Street Smarts
LAST SUMMER, New York City surprised its 10,000-plus street vendors with an increase in fines. Fines within a two-year period would start at $50, but the fourth and subsequent fines were raised from $250 to $1000. The decision was made behind closed doors, without the mandatory public hearings. People outside of the vendor community might shrug-so don't get fined four times in a two-year period. Right?
According to Sean Basinski, founder of the Street Vendors Project, it's not that simple. "It's amazing, all the rules, and they differ according to what you sell. Only speech-expressive material is First Amendment-protected, for instance. Veterans have a special licensing preference. There's a whole list of streets where you can't vend on certain days and times. Even on streets where vending is permitted, there are lots of restrictions. You have to be a certain number of feet from crosswalks and building entrances. There are even rules about table dimensions.

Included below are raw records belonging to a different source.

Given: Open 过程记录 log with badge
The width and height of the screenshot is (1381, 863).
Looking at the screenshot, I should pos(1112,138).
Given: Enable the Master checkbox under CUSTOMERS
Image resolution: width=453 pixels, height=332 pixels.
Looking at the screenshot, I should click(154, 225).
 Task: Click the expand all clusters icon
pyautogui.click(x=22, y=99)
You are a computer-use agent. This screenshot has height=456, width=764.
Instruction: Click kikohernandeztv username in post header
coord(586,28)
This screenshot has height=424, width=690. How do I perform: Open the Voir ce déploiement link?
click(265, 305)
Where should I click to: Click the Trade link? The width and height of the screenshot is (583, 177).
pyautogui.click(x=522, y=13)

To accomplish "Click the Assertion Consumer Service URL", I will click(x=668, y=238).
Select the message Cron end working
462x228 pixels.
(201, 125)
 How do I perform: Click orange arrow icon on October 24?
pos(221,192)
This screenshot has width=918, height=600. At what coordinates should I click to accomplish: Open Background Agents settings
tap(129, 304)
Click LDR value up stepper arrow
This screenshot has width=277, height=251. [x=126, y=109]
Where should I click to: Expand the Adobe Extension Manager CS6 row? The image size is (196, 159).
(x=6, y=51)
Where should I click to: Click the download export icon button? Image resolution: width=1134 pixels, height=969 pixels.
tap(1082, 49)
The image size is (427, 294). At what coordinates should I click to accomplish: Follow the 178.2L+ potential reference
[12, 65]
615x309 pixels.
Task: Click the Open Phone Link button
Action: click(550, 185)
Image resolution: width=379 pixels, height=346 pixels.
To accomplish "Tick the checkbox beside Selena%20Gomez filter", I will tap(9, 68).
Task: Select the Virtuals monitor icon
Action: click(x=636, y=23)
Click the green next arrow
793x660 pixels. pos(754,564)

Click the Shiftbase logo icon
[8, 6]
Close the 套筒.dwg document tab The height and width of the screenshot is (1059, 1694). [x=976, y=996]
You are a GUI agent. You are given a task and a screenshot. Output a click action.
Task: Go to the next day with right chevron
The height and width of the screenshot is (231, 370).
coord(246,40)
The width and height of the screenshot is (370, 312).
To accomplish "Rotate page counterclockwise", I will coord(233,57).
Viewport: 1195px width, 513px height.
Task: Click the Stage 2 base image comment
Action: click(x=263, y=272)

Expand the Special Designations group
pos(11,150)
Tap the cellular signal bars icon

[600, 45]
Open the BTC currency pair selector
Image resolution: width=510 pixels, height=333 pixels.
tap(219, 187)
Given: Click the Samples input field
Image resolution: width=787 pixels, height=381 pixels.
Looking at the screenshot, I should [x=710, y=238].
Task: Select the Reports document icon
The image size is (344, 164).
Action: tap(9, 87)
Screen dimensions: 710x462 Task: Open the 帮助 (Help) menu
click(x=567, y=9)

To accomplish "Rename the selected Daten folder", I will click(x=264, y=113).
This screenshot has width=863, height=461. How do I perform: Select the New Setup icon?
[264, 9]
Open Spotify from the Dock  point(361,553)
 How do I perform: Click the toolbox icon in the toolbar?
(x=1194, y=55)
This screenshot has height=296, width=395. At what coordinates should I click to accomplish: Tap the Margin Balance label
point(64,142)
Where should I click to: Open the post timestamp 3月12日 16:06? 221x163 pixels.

"But the rules are full of discrepancies. Food vendors are allowed to be on subway grates, though other vendors are not. The rules are not available in multiple languages. Police get confused, and they make a lot of arbitrary decisions."
Consequently, many vendors receive more than three fines in a day or a week, much less a two-year period. Mounting, mountainous fines are threatening to put some vendors out of business-vendors whose hot-dog cart or hat-and-scarf table is responsible for supporting families both in NYC and abroad. Not only is the money itself a daunting hardship, one that can cancel out profits, but outstanding fines preclude vendors from renewing their licenses. And when vendors, who largely speak English as a second language, if at all, go to court over the fines, they find that there are no interpreters. A thousand-dollar fine is at stake, but judge, plaintiff and defendant are unable to communicate. According to Basinski, New York City does not give street vendors the same respect as it does other small businesses.
The Street Vendors Project filed a lawsuit to challenge the increased fine, and two weeks ago achieved what Basinski called "a thrilling victory." Justice Carol Edmead issued a preliminary ruling preventing the city from denying licenses on the basis of unpaid fines and halting future such fines, calling the process of the increase "unreasonable, unfair and clearly undemocratic."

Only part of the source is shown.